[What to work on]: From the forum thread on the iPower SUA2000's stiff pull cord, return verbatim the passage starting with "So, this unit" and going on through "again turned freely.".

[Extract provided]:

——

# iPower SUA2000 Troubles - - Pullcord difficult



## Scott 12345 (Feb 19, 2021)

So, this unit was difficult to pull-start. Cord moved but was difficult. Thought it was the motor but was not. Took off the stator/housing from the rotor from the rear of the generator and the engine spun easily. I noticed there was some magnet slivers on the rotor and thought that was the problem with the slivers impinging the rotor to turn inside the stator.

I was reading online that they unplugged the generator from the control panel from the front of the unit (plug has 2 white and 3 black wires plugging into the bottom of the control panel). When I did this with the stator/housing securely in place, the engine/generator again turned freely.

——

[Data block]:
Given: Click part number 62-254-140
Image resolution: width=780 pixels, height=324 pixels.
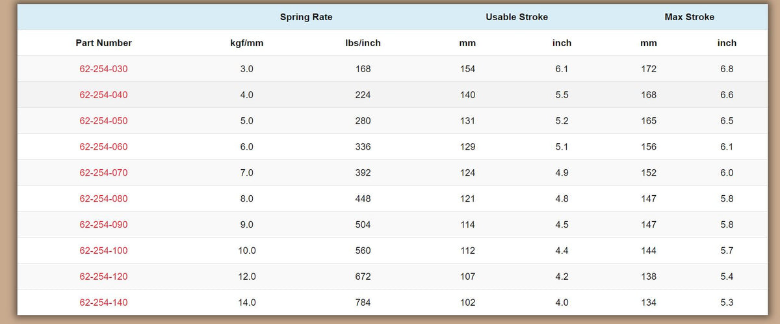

——

[Reply]:
So, this unit was difficult to pull-start. Cord moved but was difficult. Thought it was the motor but was not. Took off the stator/housing from the rotor from the rear of the generator and the engine spun easily. I noticed there was some magnet slivers on the rotor and thought that was the problem with the slivers impinging the rotor to turn inside the stator.

I was reading online that they unplugged the generator from the control panel from the front of the unit (plug has 2 white and 3 black wires plugging into the bottom of the control panel). When I did this with the stator/housing securely in place, the engine/generator again turned freely.